Hacemos algunos ajustes de transparencia, ancho y color de la línea del borde, así como el nombre de los sectores (entidades)
chordDiagram(
x = matriz_mega, #datos
grid.col = grid.col3, #colores
transparency = 0.25, #transparencia
directional = 1, #dirección
direction.type = c("arrows", "diffHeight"), #Tipo de dirección y ancho
diffHeight = 0, # Elimina un espacio innecesario
annotationTrack = "grid", #nombre de sectores
annotationTrackHeight = c(0.07, 0.07), #altura del espacio para nombres
link.arr.type = "big.arrow",
link.largest.ontop = TRUE,
link.lwd = 0.8, link.lty = 1, #Ancho y tipo de líneas
link.border = "gray50") #Color de linea
## Note: The second link end is drawn out of sector 'México'.
## Note: The second link end is drawn out of sector 'Morelos'.
## Note: The second link end is drawn out of sector 'Tlaxcala'.
for(si in get.all.sector.index()) {
xlim = get.cell.meta.data("xlim", sector.index = si, track.index = 1)
ylim = get.cell.meta.data("ylim", sector.index = si, track.index = 1)
circos.text(mean(xlim), mean(ylim), si, sector.index = si, track.index = 1,
facing = "bending", cex= 0.6, col = "gray90")
}
Finalmente con colores de la librería viridis
circos.clear()
circos.par(start.degree = 90, gap.degree = 4, track.margin = c(-0.1, 0.1), points.overflow.warning = FALSE)
par(mar = rep(0, 4))
# color palette
mycolor2 <- viridis(7, alpha = 1, begin = 0, end = 1, option = "D")
mycolor2 <- mycolor[sample(1:7)]
# Base plot
chordDiagram(
x = matriz_mega,
grid.col = mycolor2,
transparency = 0.25,
directional = 1,
direction.type = c("arrows", "diffHeight"),
diffHeight = -0.03,
annotationTrack = "grid",
annotationTrackHeight = c(0.05, 0.1),
link.arr.type = "big.arrow",
link.sort = TRUE,
link.largest.ontop = TRUE)
## Note: The second link end is drawn out of sector 'Tlaxcala'.
## Note: The second link end is drawn out of sector 'Morelos'.
## Note: The second link end is drawn out of sector 'México'.
# Add text and axis
circos.trackPlotRegion(
track.index = 1,
bg.border = NA,
panel.fun = function(x, y) {
xlim = get.cell.meta.data("xlim")
sector.index = get.cell.meta.data("sector.index")

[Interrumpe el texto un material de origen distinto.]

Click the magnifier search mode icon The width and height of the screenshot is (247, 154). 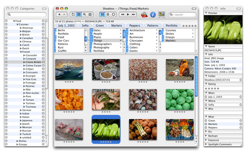pyautogui.click(x=85, y=15)
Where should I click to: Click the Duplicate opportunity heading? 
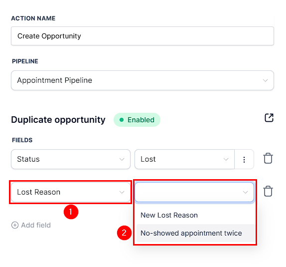[x=58, y=120]
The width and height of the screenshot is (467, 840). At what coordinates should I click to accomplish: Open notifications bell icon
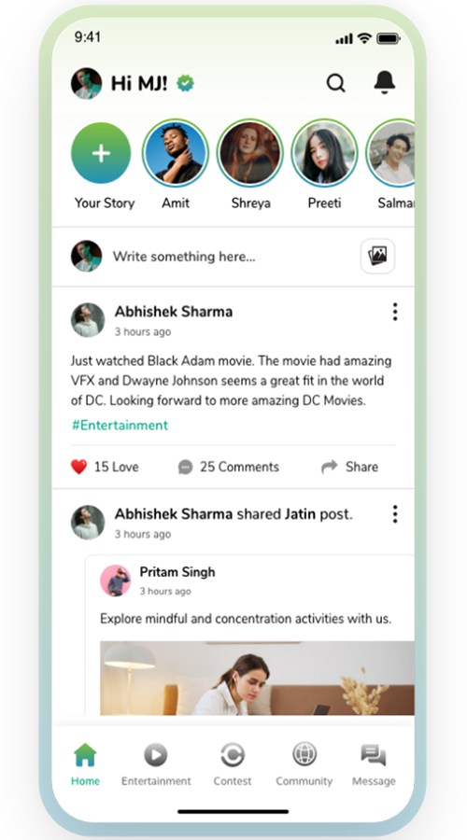point(385,82)
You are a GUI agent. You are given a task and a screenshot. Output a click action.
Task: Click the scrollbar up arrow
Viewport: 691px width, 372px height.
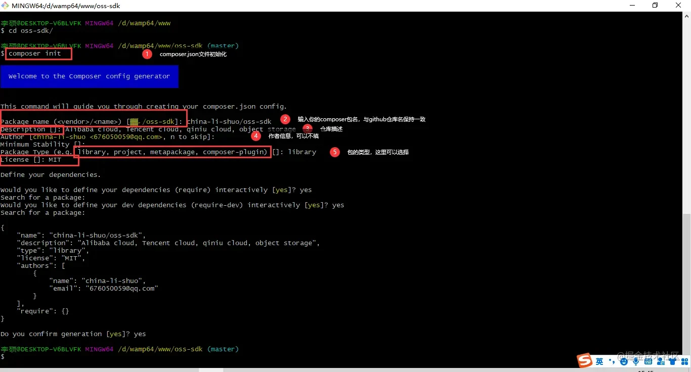(686, 17)
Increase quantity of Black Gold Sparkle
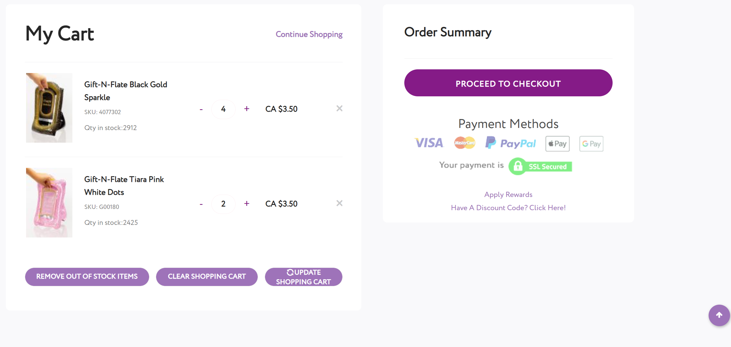This screenshot has width=731, height=347. (x=247, y=109)
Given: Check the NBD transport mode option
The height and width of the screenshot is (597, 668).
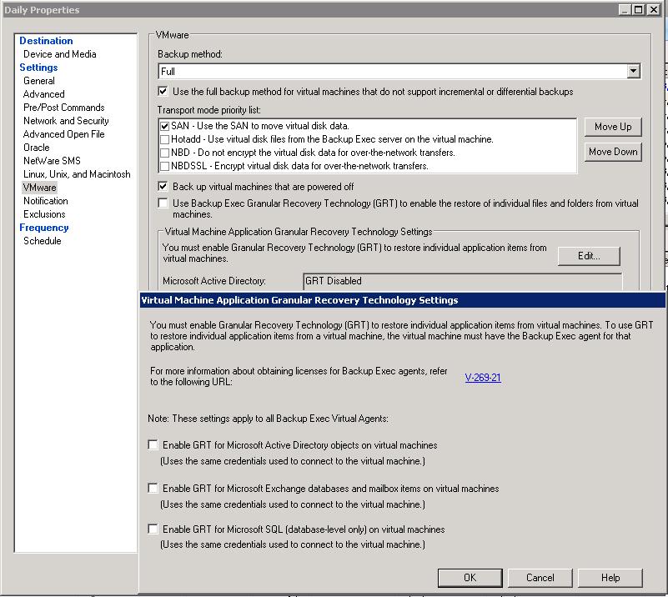Looking at the screenshot, I should point(164,153).
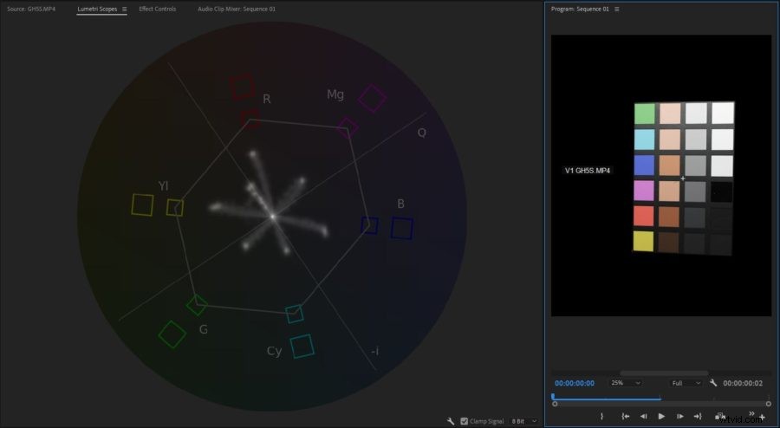The image size is (780, 428).
Task: Click the blue playhead timecode 00:00:00:00
Action: (x=575, y=382)
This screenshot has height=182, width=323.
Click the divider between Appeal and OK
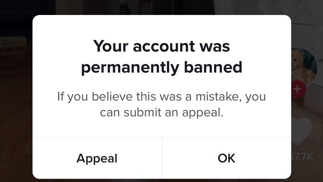click(162, 158)
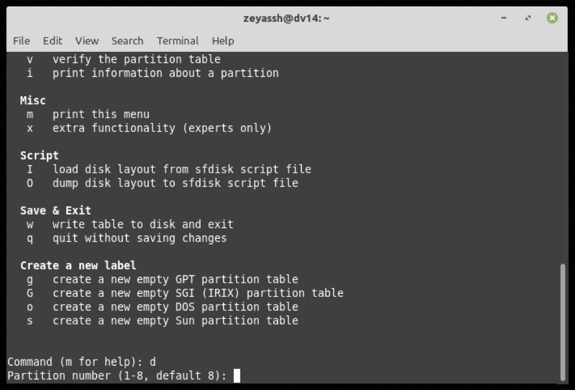The height and width of the screenshot is (390, 575).
Task: Click the terminal cursor at the partition prompt
Action: pos(236,375)
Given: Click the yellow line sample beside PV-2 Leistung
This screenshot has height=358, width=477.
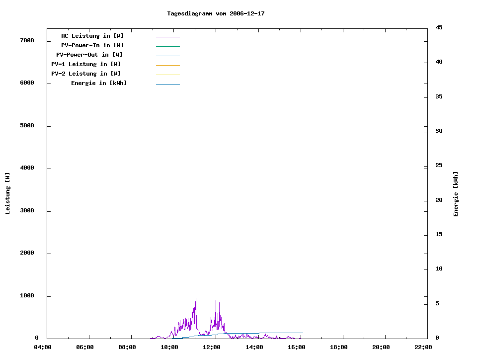Looking at the screenshot, I should (x=167, y=75).
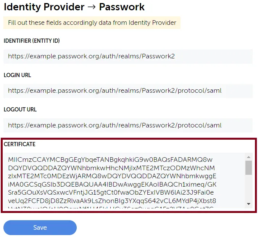Click into the Login URL field
Image resolution: width=258 pixels, height=237 pixels.
(x=128, y=91)
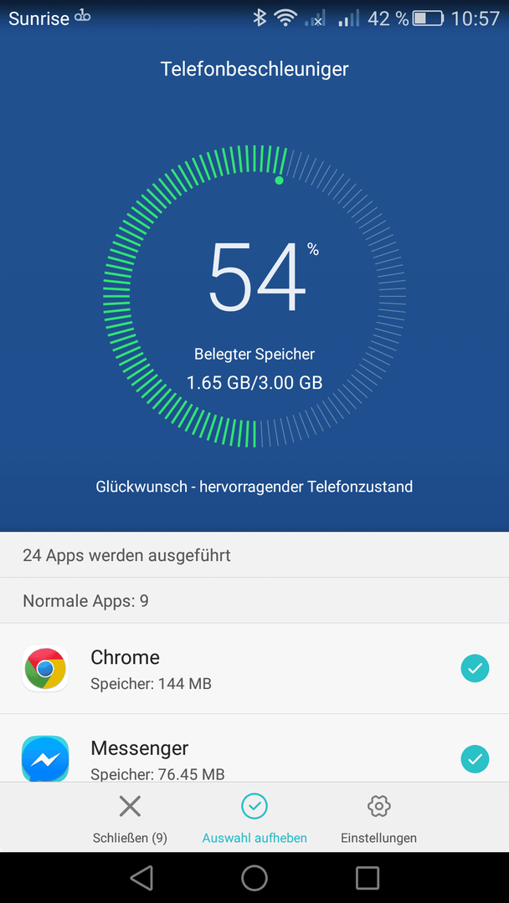The width and height of the screenshot is (509, 903).
Task: Tap the 24 Apps werden ausgeführt row
Action: (x=255, y=555)
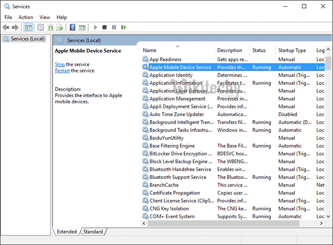Switch to the Standard tab

tap(93, 231)
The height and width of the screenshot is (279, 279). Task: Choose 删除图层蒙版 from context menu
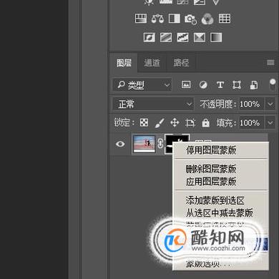(211, 169)
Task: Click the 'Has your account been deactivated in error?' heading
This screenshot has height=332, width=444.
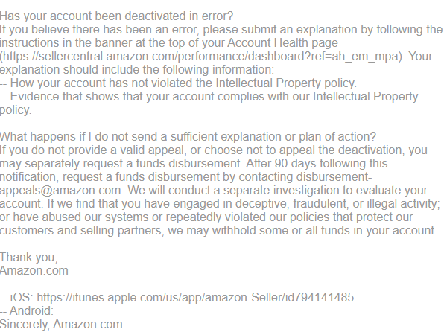Action: (x=116, y=16)
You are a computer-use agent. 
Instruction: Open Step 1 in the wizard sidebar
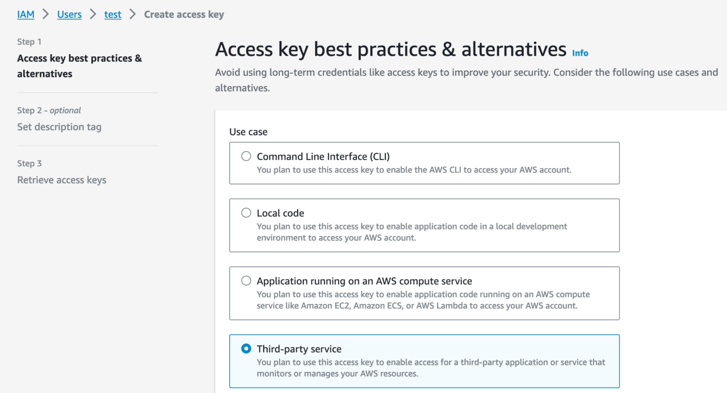pos(79,66)
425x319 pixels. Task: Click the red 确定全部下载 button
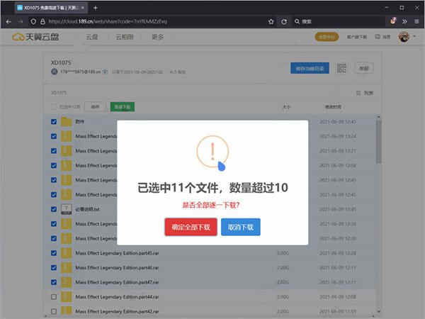coord(191,227)
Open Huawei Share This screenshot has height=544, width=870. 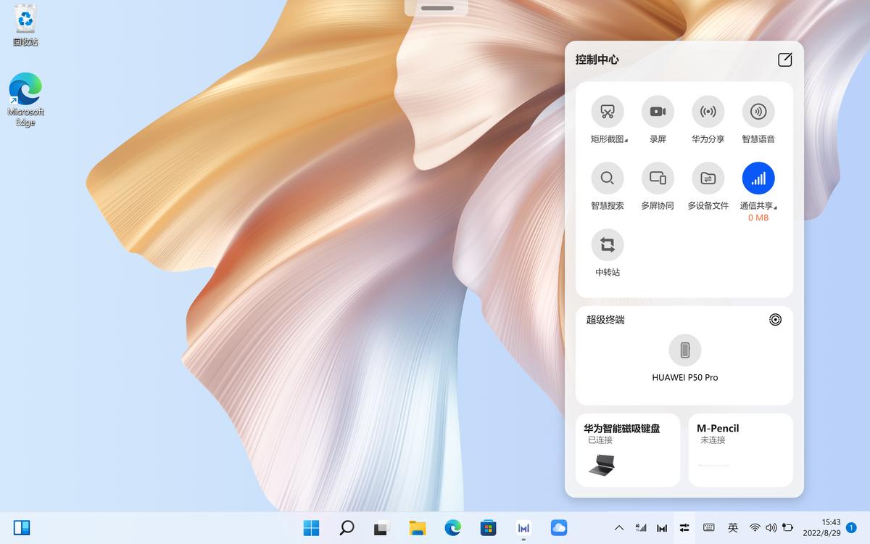click(x=708, y=112)
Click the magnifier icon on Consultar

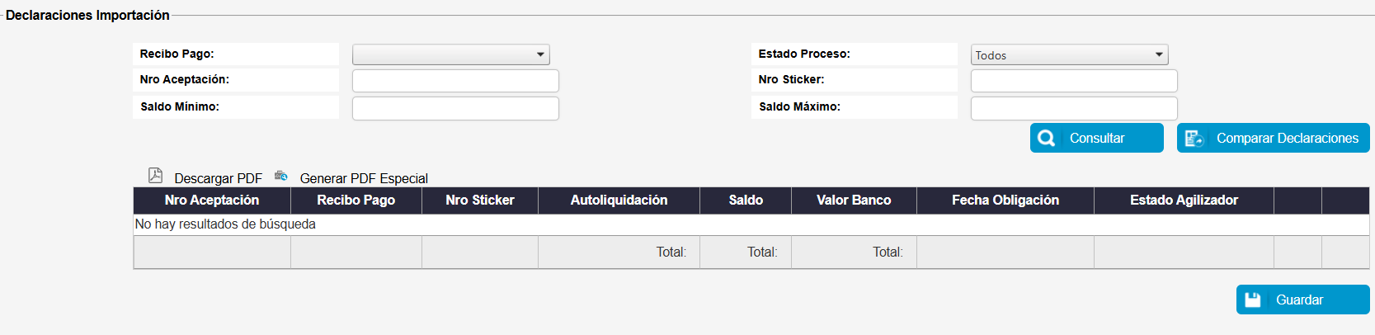(x=1047, y=139)
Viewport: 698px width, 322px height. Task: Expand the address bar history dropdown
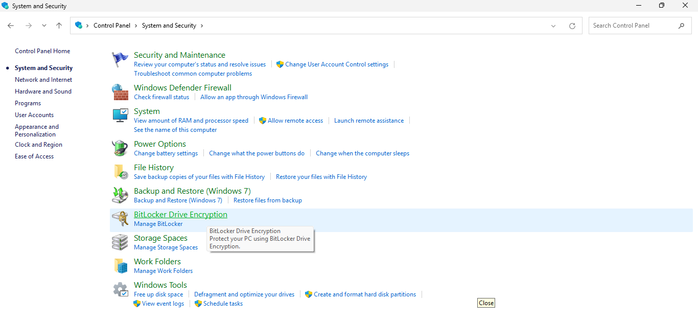(x=553, y=26)
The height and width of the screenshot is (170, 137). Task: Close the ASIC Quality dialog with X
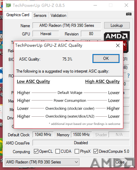coord(118,45)
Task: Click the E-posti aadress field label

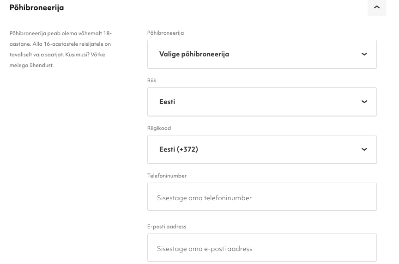Action: coord(167,227)
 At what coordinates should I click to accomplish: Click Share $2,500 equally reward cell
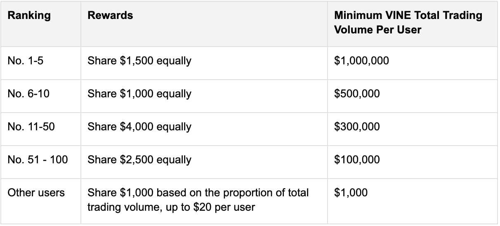click(x=139, y=160)
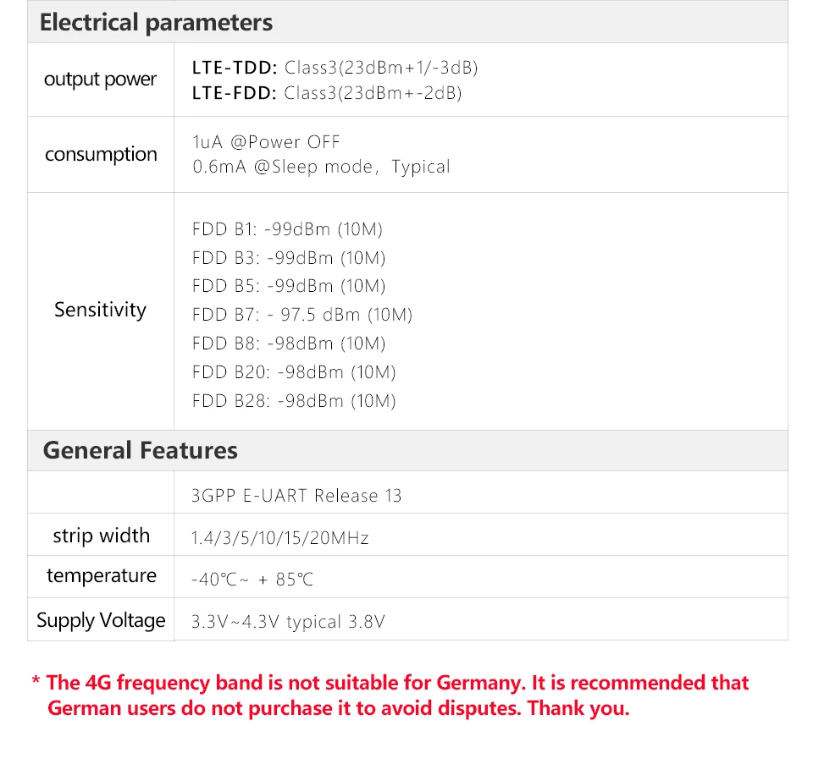
Task: Click the Supply Voltage 3.3V~4.3V value
Action: (x=288, y=622)
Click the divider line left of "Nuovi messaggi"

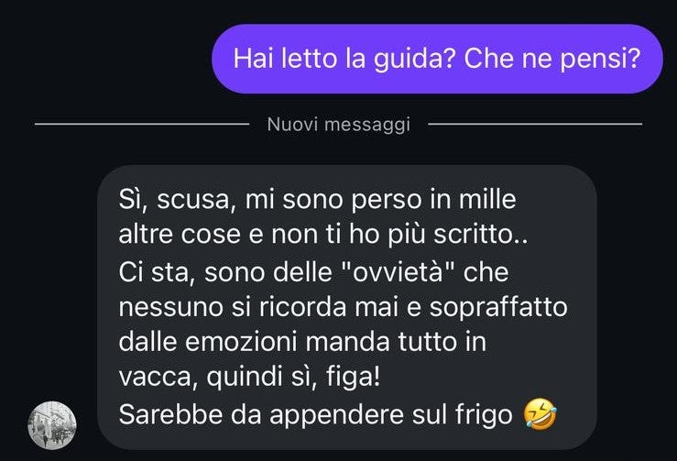point(142,125)

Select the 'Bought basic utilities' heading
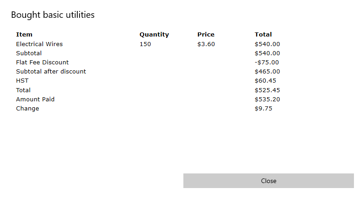point(53,15)
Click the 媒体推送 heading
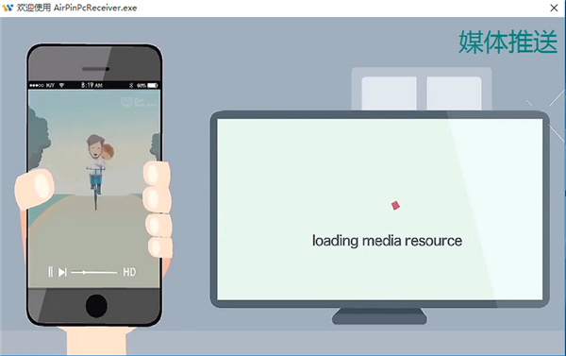Image resolution: width=566 pixels, height=356 pixels. click(508, 42)
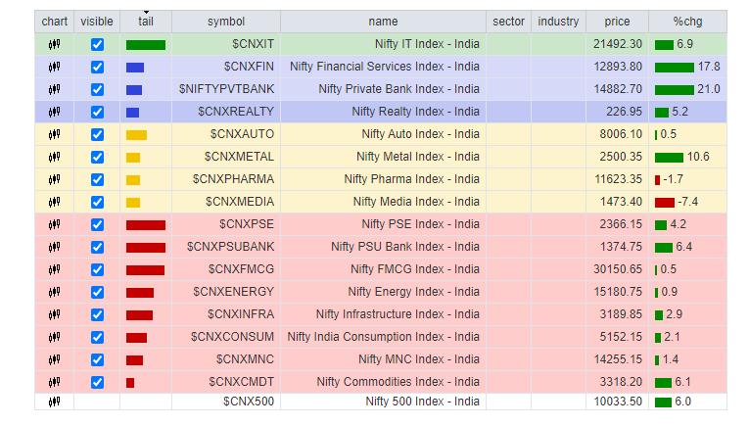Screen dimensions: 749x426
Task: Click the green tail bar for $CNXIT
Action: pyautogui.click(x=145, y=44)

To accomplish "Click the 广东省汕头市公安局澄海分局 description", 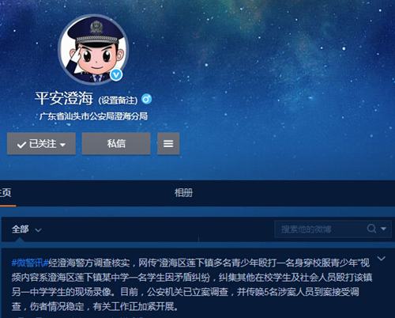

# Add names to the sector.
circos.text(
x = mean(xlim),
y = 3.2,
labels = sector.index,
facing = "bending",
cex = 0.7,
col = "gray25"
)
}
)
Como son menos datos y es una zona dinámica, se aprecian mucho mejor los flujos de migración.
Pero existe una infinidad de posibilidades con estos datos, como ver los flujos entre la zona fronteriza, las zonas turísticas, el sur del país e incluso desde otros países. Además este tipo de gráficas de pueden utilizar en aspectos económicos como flujo de mercancías, políticos como desplazados y refugiados, históricos como migraciones, entre muchos otros.
También existe una gran cantidad de prosibilidades para las gráficas de cuerdas, como resaltar ciertos flujos o que al pasar el cursor, exista un resalte de la información, pero eso será tema de otra ocasión.